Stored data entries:
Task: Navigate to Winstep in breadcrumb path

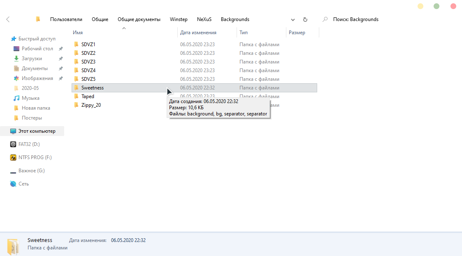Action: tap(179, 19)
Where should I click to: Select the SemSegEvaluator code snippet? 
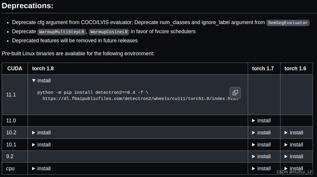tap(288, 23)
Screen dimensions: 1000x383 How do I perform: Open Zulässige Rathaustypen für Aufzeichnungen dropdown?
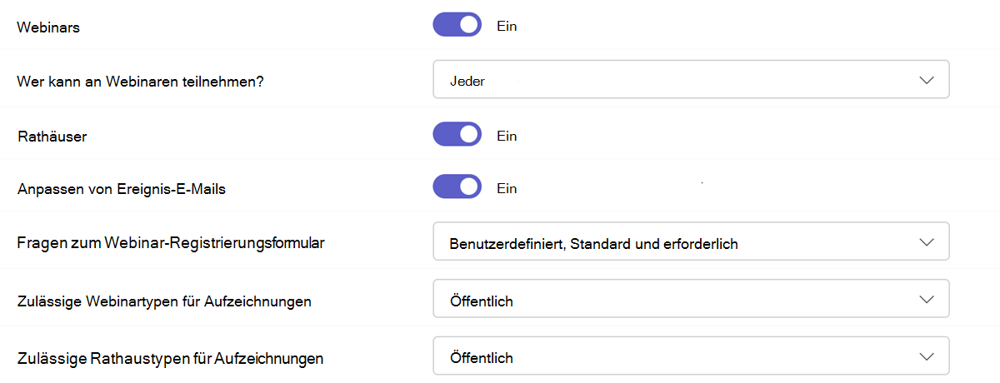coord(690,357)
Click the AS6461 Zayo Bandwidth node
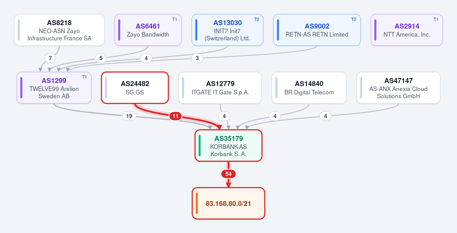Image resolution: width=457 pixels, height=233 pixels. (148, 30)
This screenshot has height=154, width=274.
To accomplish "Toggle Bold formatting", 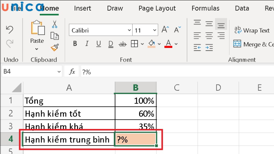I will 75,44.
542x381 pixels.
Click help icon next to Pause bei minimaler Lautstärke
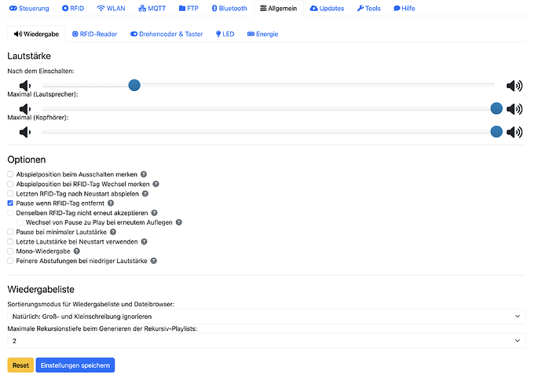(x=113, y=232)
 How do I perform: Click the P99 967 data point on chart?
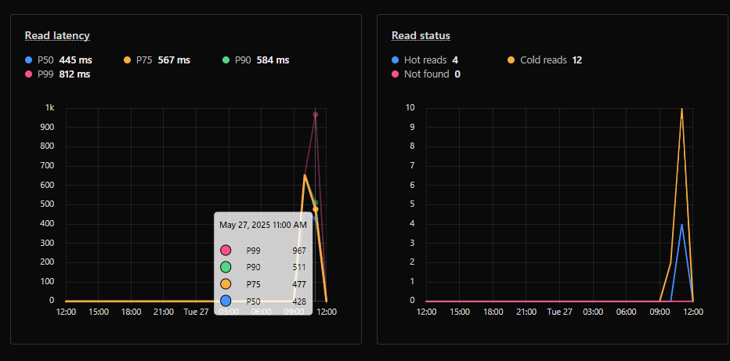tap(315, 114)
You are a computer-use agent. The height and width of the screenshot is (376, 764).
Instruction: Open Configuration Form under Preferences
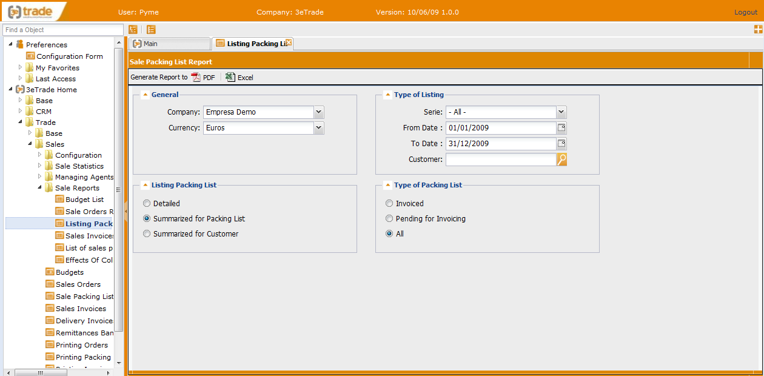69,56
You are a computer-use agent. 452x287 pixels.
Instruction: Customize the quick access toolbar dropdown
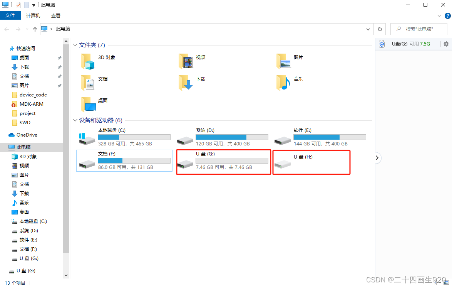click(34, 5)
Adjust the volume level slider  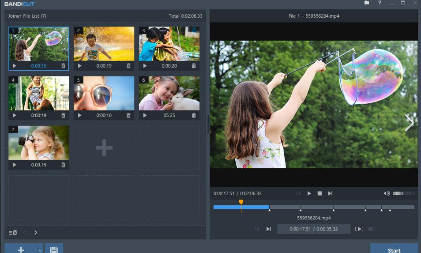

Problem details: Each line above with the string "screenshot" should be reported in full.

Completed exercise:
This screenshot has height=154, width=274.
You are a computer-use agent. The height and width of the screenshot is (376, 764).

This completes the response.